▸ **ZU BEARBEITENDE AUFGABEN**:
1 - Schreibe aus dem Text über Georges Moustaki den Abschnitt wortgetreu ab, der bei „Diesen Reichtum drückt“ beginnt und bei „davon entfernt befindet.“ endet.
2 - Führe den Text über den Sänger Georges Moustaki im Anschluss an seinen letzten Satz weiter.

▸ **AUSGEWÄHLTER TEXT**:
- - -

Jukebox

Ein Sänger mit vielen Identitäten

Der Chansonsänger Georges Moustaki ist so etwas wie ein multikulturelles Ideal: Er ist Grieche von Geburt, getaufter Jude, im ägyptischen Alexandrien zur Welt gekommen und Araber in seiner Lebensweise.

Als Jugendlicher entdeckte er die Liebe zur französischen Sprache und ging Anfang der 1950er-Jahre als Journalist nach Paris. Dort arbeitete er auch als Barmann und begegnete so den damaligen französischen Chansongrößen. Für die schrieb Georges Moustaki später Lieder, unter anderem „Milord“ für Edith Piaf. Französisch war längst zu jener Sprache geworden, in der er seine Gefühle und Lebenswelt kommunizierte. Griechisch hingegen – die Sprache seiner Eltern – begann er erst mit 40 zu lernen. Sie zu sprechen hat Moustaki noch immer Hemmungen – als so gering empfindet er seine Griechischkenntnisse. Ein Problem hat der mittlerweile 73-Jährige damit dennoch nicht: „Ich bin nie auf der Suche nach meiner Identität, sondern reich an vielen Identitäten.“

Diesen Reichtum drückt er immer wieder in seinen Chansons aus. Vor mehr als zehn Jahren brachte Georges Moustaki das Album „Mediterranéen“ heraus. Einen Bogen um sein eigenes und um das Leben im Allgemeinen spannt er darauf, singt von der Liebe, von der Vergänglichkeit und dem Tod. Und natürlich darf ein Stück über das, was vielleicht am ehesten als seine Heimat zu bezeichnen wäre, nicht fehlen: In dem titelgebenden Lied „Méditerranéen“ verortet er sich physisch wie psychisch ans Mittelmeer. Überall dort ist der Chansonnier an seinen Wurzeln, ist er seinem Geburtsort Alexandrien nahe, auch wenn er sich meilenweit davon entfernt befindet.

- - -

▸ **DATEN ZUR AUSWERTUNG**:
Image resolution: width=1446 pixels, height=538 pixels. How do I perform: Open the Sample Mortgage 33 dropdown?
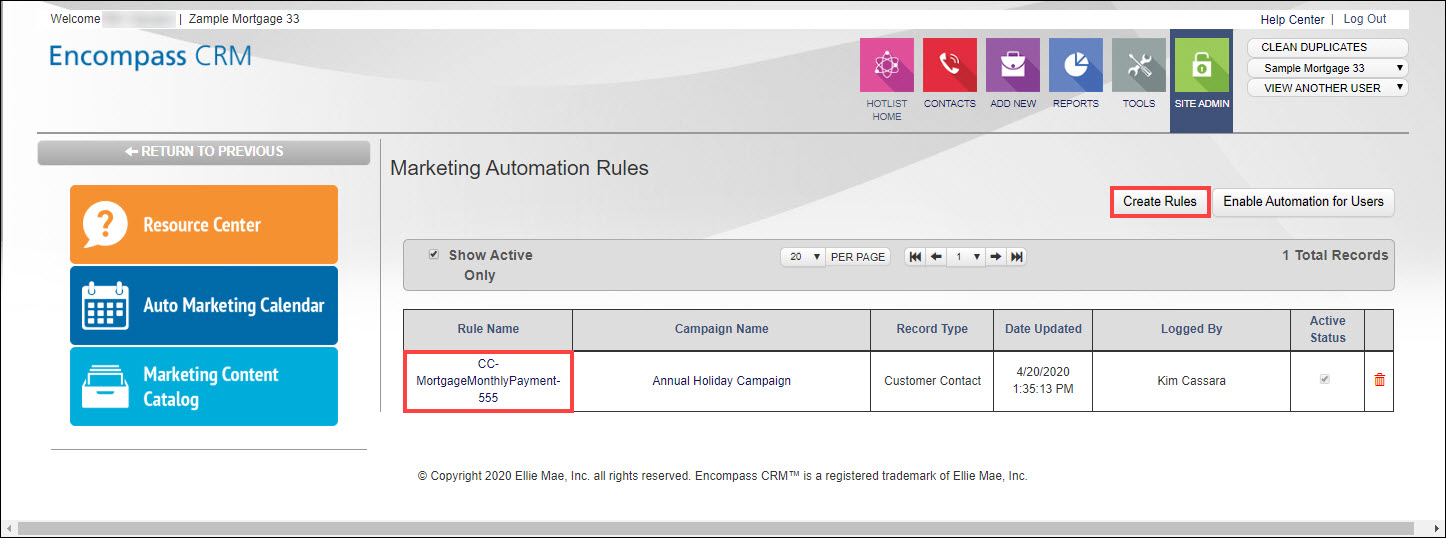pyautogui.click(x=1327, y=68)
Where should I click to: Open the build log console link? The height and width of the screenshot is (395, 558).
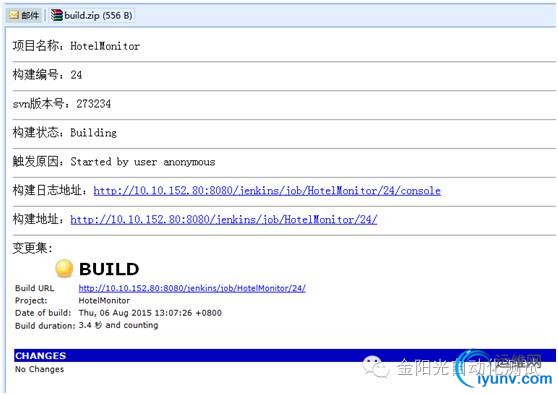tap(267, 191)
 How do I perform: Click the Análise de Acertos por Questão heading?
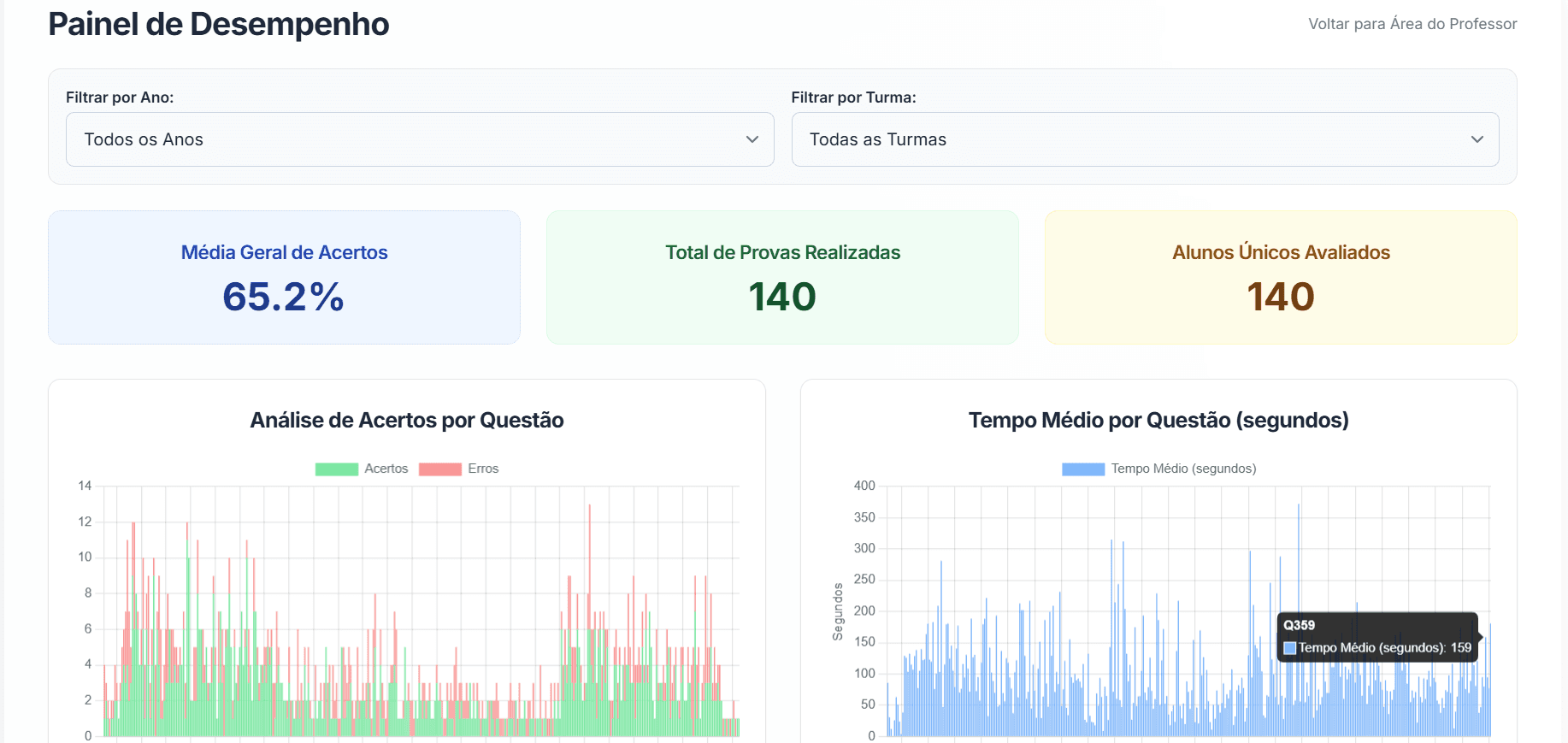(406, 420)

- - -

▸ **ERGEBNISSE DER ÜBUNG**:
1 -
Diesen Reichtum drückt er immer wieder in seinen Chansons aus. Vor mehr als zehn Jahren brachte Georges Moustaki das Album „Mediterranéen“ heraus. Einen Bogen um sein eigenes und um das Leben im Allgemeinen spannt er darauf, singt von der Liebe, von der Vergänglichkeit und dem Tod. Und natürlich darf ein Stück über das, was vielleicht am ehesten als seine Heimat zu bezeichnen wäre, nicht fehlen: In dem titelgebenden Lied „Méditerranéen“ verortet er sich physisch wie psychisch ans Mittelmeer. Überall dort ist der Chansonnier an seinen Wurzeln, ist er seinem Geburtsort Alexandrien nahe, auch wenn er sich meilenweit davon entfernt befindet.

2 -
Aber auch der Probleme eines multikulturellen Miteinanders ist er sich bewusst: „Méditeranéen / pour toutes les offenses / pour toutes les violences / et la sagesse aussi“ – „für alle Beleidigungen / für all die Gewalt / aber auch die Weisheit“ lautet eine Liedstrophe, auf die sofort die Aufforderung folgt, alle Mittelmeeranwohner sollten sich doch versöhnen.

Das Chanson war schon immer die poetisch dichte Form für große Themen: Georges Moustakis Appell ans friedliche Miteinander wird sich wie ein roter Faden durch sein Konzert am Dienstag in Berlin ziehen.